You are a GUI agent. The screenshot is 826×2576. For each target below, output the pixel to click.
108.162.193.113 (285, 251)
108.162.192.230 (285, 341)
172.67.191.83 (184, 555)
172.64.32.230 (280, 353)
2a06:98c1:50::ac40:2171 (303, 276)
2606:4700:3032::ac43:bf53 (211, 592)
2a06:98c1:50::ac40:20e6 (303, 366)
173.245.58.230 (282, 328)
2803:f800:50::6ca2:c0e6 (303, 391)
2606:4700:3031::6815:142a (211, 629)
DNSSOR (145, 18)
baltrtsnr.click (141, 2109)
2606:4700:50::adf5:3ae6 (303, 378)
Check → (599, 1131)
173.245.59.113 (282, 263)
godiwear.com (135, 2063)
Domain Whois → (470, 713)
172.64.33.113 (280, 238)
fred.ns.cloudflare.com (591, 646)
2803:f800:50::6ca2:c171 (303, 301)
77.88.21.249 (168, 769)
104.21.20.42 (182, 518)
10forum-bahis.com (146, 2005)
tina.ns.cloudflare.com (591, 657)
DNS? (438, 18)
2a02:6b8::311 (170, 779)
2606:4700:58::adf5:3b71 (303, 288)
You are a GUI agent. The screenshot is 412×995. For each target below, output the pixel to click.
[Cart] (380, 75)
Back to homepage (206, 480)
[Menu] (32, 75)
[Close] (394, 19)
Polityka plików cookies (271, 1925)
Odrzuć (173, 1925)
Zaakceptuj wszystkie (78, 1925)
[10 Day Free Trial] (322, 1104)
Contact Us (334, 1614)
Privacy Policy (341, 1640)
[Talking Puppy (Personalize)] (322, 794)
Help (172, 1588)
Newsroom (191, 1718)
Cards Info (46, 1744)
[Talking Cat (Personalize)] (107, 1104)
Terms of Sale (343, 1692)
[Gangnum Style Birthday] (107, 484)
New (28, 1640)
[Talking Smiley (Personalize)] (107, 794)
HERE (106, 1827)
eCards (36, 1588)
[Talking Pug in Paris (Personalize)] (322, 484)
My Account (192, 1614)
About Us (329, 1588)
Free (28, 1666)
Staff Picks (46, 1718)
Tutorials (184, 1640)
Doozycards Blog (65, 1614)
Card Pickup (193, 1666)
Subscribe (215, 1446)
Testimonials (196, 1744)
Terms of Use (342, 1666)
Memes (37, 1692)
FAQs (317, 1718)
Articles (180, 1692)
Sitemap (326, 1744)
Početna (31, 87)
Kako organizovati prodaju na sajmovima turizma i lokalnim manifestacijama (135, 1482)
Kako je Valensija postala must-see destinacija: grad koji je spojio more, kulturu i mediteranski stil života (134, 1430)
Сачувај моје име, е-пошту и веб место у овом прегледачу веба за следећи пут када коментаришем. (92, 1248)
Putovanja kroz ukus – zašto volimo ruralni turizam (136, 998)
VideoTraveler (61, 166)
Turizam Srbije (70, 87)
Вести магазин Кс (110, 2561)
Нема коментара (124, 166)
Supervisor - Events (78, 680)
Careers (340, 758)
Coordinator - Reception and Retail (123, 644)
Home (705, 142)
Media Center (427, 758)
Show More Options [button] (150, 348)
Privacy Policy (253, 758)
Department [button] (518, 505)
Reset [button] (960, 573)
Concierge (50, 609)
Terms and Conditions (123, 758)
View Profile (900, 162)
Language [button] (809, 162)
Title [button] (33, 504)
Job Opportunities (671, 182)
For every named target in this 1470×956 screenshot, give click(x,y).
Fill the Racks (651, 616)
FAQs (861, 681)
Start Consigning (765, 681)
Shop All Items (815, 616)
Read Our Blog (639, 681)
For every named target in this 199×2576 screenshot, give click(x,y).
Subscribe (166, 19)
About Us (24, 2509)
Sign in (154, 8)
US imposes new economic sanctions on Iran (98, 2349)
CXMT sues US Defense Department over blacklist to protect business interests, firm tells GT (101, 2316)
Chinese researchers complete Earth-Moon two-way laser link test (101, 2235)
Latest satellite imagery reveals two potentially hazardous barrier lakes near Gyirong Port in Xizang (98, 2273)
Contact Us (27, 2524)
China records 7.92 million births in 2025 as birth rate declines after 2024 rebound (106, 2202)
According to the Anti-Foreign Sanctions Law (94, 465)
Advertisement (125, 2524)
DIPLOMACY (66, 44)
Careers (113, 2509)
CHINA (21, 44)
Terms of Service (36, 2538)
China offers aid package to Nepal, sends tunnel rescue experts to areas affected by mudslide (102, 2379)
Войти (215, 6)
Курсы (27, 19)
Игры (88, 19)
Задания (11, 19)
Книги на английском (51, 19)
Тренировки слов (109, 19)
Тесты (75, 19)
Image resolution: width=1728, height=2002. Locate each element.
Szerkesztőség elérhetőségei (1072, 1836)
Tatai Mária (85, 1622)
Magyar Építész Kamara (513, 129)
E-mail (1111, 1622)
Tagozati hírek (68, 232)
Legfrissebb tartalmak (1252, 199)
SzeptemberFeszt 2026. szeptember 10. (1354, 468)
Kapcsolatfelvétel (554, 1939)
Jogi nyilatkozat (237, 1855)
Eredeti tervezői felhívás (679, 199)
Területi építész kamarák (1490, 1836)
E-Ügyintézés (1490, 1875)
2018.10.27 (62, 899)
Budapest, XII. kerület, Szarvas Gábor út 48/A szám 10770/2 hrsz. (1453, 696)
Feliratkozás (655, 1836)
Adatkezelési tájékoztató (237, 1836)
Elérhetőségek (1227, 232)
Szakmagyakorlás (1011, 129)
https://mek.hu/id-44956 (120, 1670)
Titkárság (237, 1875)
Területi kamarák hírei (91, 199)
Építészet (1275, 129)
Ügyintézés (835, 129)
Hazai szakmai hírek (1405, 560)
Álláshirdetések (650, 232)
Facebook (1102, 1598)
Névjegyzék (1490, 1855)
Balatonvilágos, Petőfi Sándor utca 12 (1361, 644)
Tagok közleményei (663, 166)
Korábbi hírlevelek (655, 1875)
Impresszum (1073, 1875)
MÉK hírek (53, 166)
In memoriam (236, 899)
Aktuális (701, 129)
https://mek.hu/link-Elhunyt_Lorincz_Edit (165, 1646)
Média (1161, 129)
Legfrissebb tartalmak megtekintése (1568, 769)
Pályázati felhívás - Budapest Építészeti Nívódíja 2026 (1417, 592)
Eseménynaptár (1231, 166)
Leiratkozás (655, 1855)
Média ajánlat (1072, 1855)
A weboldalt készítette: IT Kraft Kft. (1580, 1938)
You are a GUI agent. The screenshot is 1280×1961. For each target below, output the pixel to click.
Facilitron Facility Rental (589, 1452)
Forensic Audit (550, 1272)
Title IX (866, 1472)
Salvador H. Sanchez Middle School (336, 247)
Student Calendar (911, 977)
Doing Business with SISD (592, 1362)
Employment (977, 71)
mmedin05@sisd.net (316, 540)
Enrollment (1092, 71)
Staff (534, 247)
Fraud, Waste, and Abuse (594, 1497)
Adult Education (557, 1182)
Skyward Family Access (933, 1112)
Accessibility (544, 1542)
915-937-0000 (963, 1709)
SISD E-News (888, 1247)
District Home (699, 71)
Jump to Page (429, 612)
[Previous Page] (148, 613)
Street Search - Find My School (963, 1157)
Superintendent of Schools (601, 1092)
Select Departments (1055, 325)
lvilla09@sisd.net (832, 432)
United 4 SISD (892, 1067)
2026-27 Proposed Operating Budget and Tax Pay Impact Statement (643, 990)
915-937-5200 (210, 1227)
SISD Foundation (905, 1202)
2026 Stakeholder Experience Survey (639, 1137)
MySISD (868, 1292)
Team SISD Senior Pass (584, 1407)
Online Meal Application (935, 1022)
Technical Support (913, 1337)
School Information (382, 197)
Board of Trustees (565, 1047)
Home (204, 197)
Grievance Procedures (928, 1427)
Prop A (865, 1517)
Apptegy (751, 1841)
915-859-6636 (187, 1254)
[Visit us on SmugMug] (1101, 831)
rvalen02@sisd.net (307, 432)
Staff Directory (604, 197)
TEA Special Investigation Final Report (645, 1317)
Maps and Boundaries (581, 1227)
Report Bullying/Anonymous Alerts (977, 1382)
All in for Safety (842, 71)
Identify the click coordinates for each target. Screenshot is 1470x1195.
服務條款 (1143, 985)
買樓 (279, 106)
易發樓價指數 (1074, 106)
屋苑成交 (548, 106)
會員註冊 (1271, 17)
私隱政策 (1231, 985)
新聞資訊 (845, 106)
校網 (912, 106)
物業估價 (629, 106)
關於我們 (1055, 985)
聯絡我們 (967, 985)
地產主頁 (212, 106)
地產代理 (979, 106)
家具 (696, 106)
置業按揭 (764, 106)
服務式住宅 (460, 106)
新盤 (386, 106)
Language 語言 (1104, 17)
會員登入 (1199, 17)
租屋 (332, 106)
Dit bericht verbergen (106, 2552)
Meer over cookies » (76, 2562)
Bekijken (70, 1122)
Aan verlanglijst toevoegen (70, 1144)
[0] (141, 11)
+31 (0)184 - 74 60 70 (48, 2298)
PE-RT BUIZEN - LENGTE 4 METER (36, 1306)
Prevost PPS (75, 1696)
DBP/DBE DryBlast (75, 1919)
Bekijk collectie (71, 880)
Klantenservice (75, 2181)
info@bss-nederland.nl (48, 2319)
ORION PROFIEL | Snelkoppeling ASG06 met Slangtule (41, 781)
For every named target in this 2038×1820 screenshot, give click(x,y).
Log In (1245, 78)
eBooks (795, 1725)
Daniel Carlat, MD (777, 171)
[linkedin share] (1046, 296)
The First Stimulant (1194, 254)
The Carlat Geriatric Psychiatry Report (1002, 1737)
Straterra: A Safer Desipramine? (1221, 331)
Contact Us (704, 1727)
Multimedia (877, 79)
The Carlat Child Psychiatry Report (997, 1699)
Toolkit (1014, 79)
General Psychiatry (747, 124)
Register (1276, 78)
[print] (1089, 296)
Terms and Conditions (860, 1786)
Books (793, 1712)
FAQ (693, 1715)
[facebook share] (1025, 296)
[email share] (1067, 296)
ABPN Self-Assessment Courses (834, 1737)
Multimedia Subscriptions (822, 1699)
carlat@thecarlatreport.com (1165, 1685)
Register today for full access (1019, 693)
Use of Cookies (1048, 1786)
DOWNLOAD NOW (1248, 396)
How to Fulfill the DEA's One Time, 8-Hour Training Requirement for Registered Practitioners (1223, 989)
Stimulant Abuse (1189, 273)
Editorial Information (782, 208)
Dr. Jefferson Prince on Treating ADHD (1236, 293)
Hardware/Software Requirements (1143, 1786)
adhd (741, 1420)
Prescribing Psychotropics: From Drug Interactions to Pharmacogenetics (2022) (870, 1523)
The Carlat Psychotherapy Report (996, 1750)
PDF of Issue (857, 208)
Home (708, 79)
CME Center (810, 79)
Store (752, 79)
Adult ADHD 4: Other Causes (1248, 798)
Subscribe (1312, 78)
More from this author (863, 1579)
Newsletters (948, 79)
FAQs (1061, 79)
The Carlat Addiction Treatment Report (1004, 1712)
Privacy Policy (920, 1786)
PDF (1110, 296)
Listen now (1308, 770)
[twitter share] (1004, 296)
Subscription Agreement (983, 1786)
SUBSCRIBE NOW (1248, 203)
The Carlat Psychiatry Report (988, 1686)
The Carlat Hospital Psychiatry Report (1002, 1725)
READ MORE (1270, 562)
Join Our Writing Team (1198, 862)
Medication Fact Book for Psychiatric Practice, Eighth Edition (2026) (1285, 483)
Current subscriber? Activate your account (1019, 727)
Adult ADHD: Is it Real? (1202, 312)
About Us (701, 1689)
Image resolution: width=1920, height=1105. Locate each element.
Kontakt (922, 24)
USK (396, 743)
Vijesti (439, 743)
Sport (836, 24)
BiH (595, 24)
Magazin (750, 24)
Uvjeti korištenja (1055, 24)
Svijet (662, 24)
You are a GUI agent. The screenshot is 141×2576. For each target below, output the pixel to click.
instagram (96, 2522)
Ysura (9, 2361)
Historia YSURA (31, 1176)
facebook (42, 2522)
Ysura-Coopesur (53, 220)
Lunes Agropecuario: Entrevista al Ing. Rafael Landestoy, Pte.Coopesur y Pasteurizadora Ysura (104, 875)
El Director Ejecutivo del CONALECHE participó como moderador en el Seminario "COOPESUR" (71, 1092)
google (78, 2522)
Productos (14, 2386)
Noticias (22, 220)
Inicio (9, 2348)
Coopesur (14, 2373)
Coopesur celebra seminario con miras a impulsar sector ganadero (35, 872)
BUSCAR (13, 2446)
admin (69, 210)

——

### DIRECTIONS
Look above for the line holding "2606:4700:3031::6815:142a (211, 629)" and the line holding "Privacy Policy (253, 758)". Retype both, and every line between them, word for word and nothing else.

### RESULT OF THIS EXERCISE
2606:4700:3031::6815:142a (211, 629)
DNSSOR (145, 18)
baltrtsnr.click (141, 2109)
2606:4700:50::adf5:3ae6 (303, 378)
Check → (599, 1131)
173.245.59.113 (282, 263)
godiwear.com (135, 2063)
Domain Whois → (470, 713)
172.64.33.113 (280, 238)
fred.ns.cloudflare.com (591, 646)
2803:f800:50::6ca2:c171 (303, 301)
77.88.21.249 (168, 769)
104.21.20.42 (182, 518)
10forum-bahis.com (146, 2005)
tina.ns.cloudflare.com (591, 657)
DNS? (438, 18)
2a02:6b8::311 (170, 779)
2606:4700:58::adf5:3b71 (303, 288)
You are a GUI agent. The screenshot is 412×995. For each target below, output the pixel to click.
[Cart] (380, 75)
Back to homepage (206, 480)
[Menu] (32, 75)
[Close] (394, 19)
Polityka plików cookies (271, 1925)
Odrzuć (173, 1925)
Zaakceptuj wszystkie (78, 1925)
[10 Day Free Trial] (322, 1104)
Contact Us (334, 1614)
Privacy Policy (341, 1640)
[Talking Puppy (Personalize)] (322, 794)
Help (172, 1588)
Newsroom (191, 1718)
Cards Info (46, 1744)
[Talking Cat (Personalize)] (107, 1104)
Terms of Sale (343, 1692)
[Gangnum Style Birthday] (107, 484)
New (28, 1640)
[Talking Smiley (Personalize)] (107, 794)
HERE (106, 1827)
eCards (36, 1588)
[Talking Pug in Paris (Personalize)] (322, 484)
My Account (192, 1614)
About Us (329, 1588)
Free (28, 1666)
Staff Picks (46, 1718)
Tutorials (184, 1640)
Doozycards Blog (65, 1614)
Card Pickup (193, 1666)
Subscribe (215, 1446)
Testimonials (196, 1744)
Terms of Use (342, 1666)
Memes (37, 1692)
FAQs (317, 1718)
Articles (180, 1692)
Sitemap (326, 1744)
Početna (31, 87)
Kako organizovati prodaju na sajmovima turizma i lokalnim manifestacijama (135, 1482)
Kako je Valensija postala must-see destinacija: grad koji je spojio more, kulturu i mediteranski stil života (134, 1430)
Сачувај моје име, е-пошту и веб место у овом прегледачу веба за следећи пут када коментаришем. (92, 1248)
Putovanja kroz ukus – zašto volimo ruralni turizam (136, 998)
VideoTraveler (61, 166)
Turizam Srbije (70, 87)
Вести магазин Кс (110, 2561)
Нема коментара (124, 166)
Supervisor - Events (78, 680)
Careers (340, 758)
Coordinator - Reception and Retail (123, 644)
Home (705, 142)
Media Center (427, 758)
Show More Options [button] (150, 348)
Privacy Policy (253, 758)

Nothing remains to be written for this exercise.